Extracted records
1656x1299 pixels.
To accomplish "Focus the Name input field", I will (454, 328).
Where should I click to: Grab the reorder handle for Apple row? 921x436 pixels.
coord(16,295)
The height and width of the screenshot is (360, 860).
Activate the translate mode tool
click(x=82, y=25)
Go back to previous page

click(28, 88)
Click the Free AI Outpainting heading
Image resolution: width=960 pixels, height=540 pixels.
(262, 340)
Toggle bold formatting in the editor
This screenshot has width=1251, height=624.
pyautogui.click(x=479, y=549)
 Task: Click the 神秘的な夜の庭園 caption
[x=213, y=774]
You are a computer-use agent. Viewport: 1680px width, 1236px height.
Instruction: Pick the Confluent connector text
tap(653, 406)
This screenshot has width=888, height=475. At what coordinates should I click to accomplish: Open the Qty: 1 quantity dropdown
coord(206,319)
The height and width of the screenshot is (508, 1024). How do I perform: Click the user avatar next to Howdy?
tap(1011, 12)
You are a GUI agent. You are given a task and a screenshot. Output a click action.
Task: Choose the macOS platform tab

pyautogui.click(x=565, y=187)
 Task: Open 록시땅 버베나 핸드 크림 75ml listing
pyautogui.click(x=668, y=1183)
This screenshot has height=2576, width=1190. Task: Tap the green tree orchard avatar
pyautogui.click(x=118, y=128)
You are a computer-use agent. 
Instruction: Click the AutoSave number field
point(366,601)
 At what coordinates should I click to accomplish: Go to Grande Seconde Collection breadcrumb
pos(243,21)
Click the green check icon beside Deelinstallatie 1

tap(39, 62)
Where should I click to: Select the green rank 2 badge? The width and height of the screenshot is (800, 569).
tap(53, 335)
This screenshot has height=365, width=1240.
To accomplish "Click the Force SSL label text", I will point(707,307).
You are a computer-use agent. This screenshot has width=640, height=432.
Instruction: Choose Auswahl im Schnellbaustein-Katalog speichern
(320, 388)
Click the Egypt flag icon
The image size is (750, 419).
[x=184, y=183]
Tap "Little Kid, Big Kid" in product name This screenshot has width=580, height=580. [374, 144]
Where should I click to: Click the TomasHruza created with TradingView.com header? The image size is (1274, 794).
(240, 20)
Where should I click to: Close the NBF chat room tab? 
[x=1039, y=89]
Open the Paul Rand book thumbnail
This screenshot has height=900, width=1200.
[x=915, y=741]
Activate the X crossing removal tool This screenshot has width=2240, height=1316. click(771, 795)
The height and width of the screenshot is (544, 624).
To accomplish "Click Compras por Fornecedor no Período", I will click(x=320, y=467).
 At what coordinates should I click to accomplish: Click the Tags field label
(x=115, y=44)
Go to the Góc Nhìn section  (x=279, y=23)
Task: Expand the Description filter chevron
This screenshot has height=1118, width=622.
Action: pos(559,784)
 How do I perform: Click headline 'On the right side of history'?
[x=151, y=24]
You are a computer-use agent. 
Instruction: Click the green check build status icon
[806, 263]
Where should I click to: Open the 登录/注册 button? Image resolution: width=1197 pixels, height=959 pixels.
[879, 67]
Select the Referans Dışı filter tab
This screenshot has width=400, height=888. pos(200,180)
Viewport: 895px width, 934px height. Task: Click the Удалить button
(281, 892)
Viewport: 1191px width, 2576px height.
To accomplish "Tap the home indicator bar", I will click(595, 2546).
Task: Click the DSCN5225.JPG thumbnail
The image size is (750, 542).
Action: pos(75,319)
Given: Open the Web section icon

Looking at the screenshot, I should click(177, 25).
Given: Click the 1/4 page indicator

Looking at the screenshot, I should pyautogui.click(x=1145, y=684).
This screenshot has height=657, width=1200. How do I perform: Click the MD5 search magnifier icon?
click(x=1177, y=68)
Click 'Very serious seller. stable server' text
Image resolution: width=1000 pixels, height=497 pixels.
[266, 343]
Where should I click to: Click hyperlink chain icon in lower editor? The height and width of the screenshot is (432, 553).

TASK TO CARRY OUT:
Lines from the records above that hold "agent" are the ones to list.

SOLUTION:
You are a computer-use agent. Viewport: 1680px width, 1236px height.
You are a GUI agent. You are given a task and a screenshot. Output a click action.
You are a computer-use agent. 
You are a computer-use agent. This screenshot has width=640, height=432.
You are a computer-use agent. 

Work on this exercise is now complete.